Светлый фон

У кордона встретили и весело облаяли парней собаки. Степан выхватил из-за пазухи белок и швырнул псам смятые тушки.

— Заскулили, заюлили… Привыкайте, псины, к молодому хозяину. Скоро вместе на охоту пойдем, гусей перехватим…

Шумно зашли в ограду, приставили к сеням ружья.

— Батя!

На крик вышла Прасковья. Жмурясь на солнце, всплеснула руками.

— Вот это добытчики, каких красавцев принесли!

Степан снял с плеча глухарей.

— Принимай, мать, трофеи. Как видишь, стрелять не разучились, могём… Этова, матерова, Андрей уронил. Меткач он у нас, меткач… Не дал я, а то бы гостёнек всех глухарей сегодня на Рябиновой перещелкал. Так или не так было дело, Андрей?

Андрей махнул рукой.

— Мели емеля…

В доме Прасковья засуетилась, вытянула из печи чугун с варевом, выхватила сковородником большую сковороду с круглой зарумянившейся картошкой.

В избе, как и в горнице, обеденный стол стоял в левом углу под образами. Степан сел под образа благодушный, улыбчивый. Разлил самогон.

— Бати, значит, нет?

Прасковья нарезала хлеб, отозвалась:

— Ловушки пошел собрать. Их давно бы снять, да все-то недосужно Лукьяну. А тут телеграмма твоя, самогон начал курить. Приму, приму стопочку. С вами, сыночки, и выпить в радость. Дак, за удачну охоту. Как говорится: до ста лет вам с тайгой дружить и не с пустыми руками из нее выходить.
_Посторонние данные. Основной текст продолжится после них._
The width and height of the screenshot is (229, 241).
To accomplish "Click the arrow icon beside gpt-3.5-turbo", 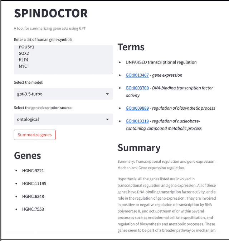I will pos(107,94).
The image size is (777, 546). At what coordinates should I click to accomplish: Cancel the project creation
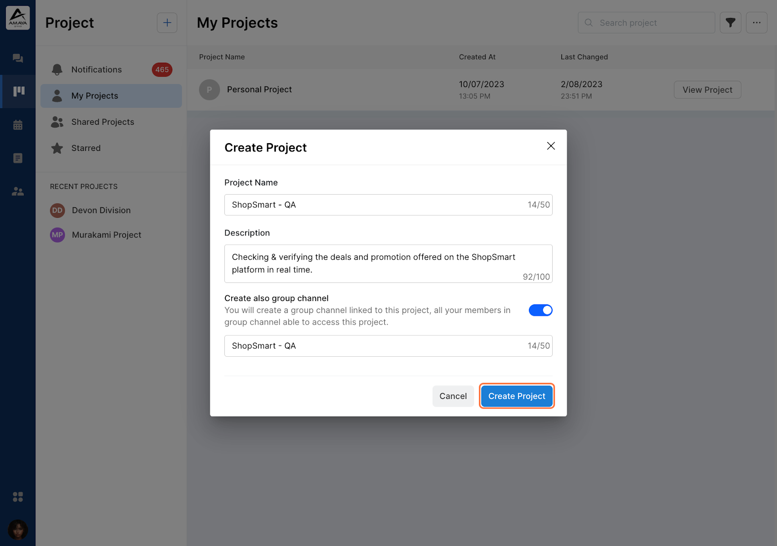[x=453, y=396]
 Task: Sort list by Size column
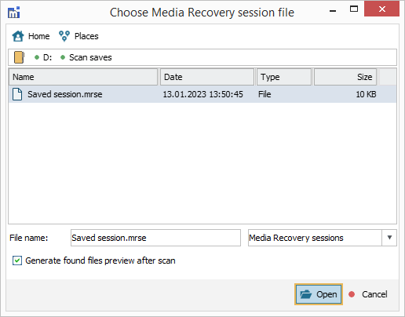(345, 77)
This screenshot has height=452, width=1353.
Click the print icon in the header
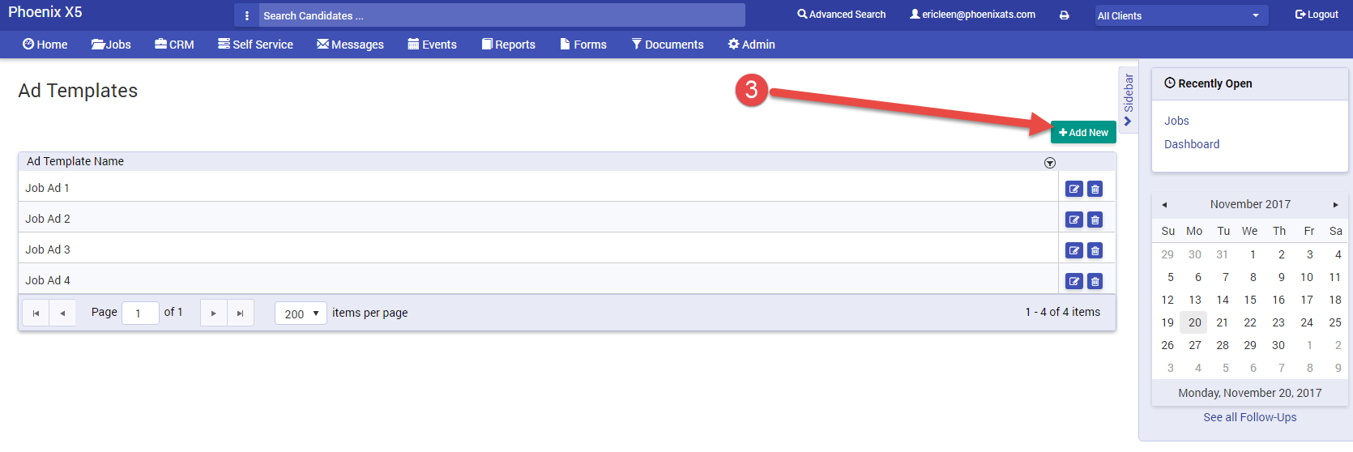1065,15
До ста лет стрелять и промаху не знать!

Андрей сидел за столом скромней скромного, Степан тоже что-то не порывался петь обещанные песни. Нет-нет, да и посматривал украдкой на мать. Его сейчас умиляли и ее светлые глаза, и густые еще волосы, и ровные молодые зубы, умиляло даже и то, как она держала деревянную ложку. А все-таки постарела, вон в волосах уже белые просверки… Степан вдруг заметил, что мать сегодня что-то очень уж смущена, старается не поднимать лица от чашки. И села-то к нему как-то боком… Он торопливо отвел глаза — он уже увидел ту заметную просинь, что явственно проступала сквозь желтоватую, дряблую кожу подглазья. Ушиблась? А не хитрое дело! То подвору убирается, то в избе челноком снует, да и в подполье каждый день надо за картошкой. Всюду косяки, всюду углы и двери, лазы да перелазы — синяк посадить это запросто!
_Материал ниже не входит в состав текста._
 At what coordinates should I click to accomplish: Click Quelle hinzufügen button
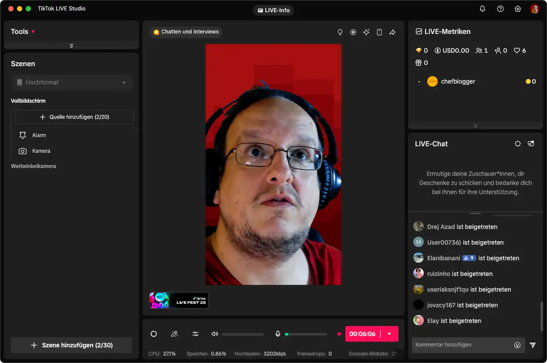[74, 117]
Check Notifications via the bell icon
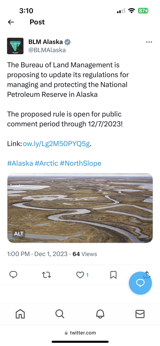The image size is (160, 346). pyautogui.click(x=100, y=314)
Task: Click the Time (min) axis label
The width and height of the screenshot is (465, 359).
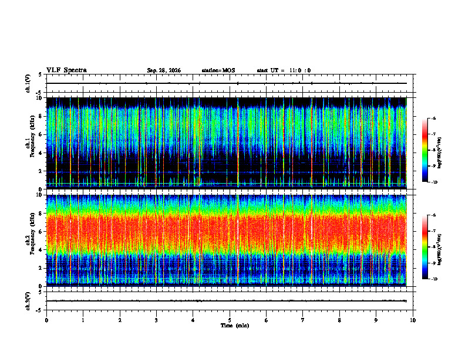Action: point(235,326)
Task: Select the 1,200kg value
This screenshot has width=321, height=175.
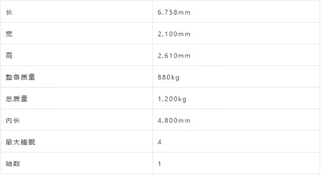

Сразу же после завтрака Андрей залез на топленую печь и тотчас заснул. Прасковья вымыла посуду и засобиралась на двор. Степан увязался за матерью. Помочь ей хотелось, а потом и поговорить как-то особенно. Третий день у родителей, а того задушевного слова так и не сказали они друг другу. Все дай да принеси, спасибо да пожалуйста… Противно даже!

 

7.

По широкой ограде бродили и кудахтали ошалевшие от тепла куры, долбили оттаивающую землю, косили круглые глаза на темные от навоза лужицы. Желто-огненный петух горделивым хозяйским взглядом присматривал за наседками, тряс своим тяжелым алым гребнем и кричал славу щедрому весеннему солнцу.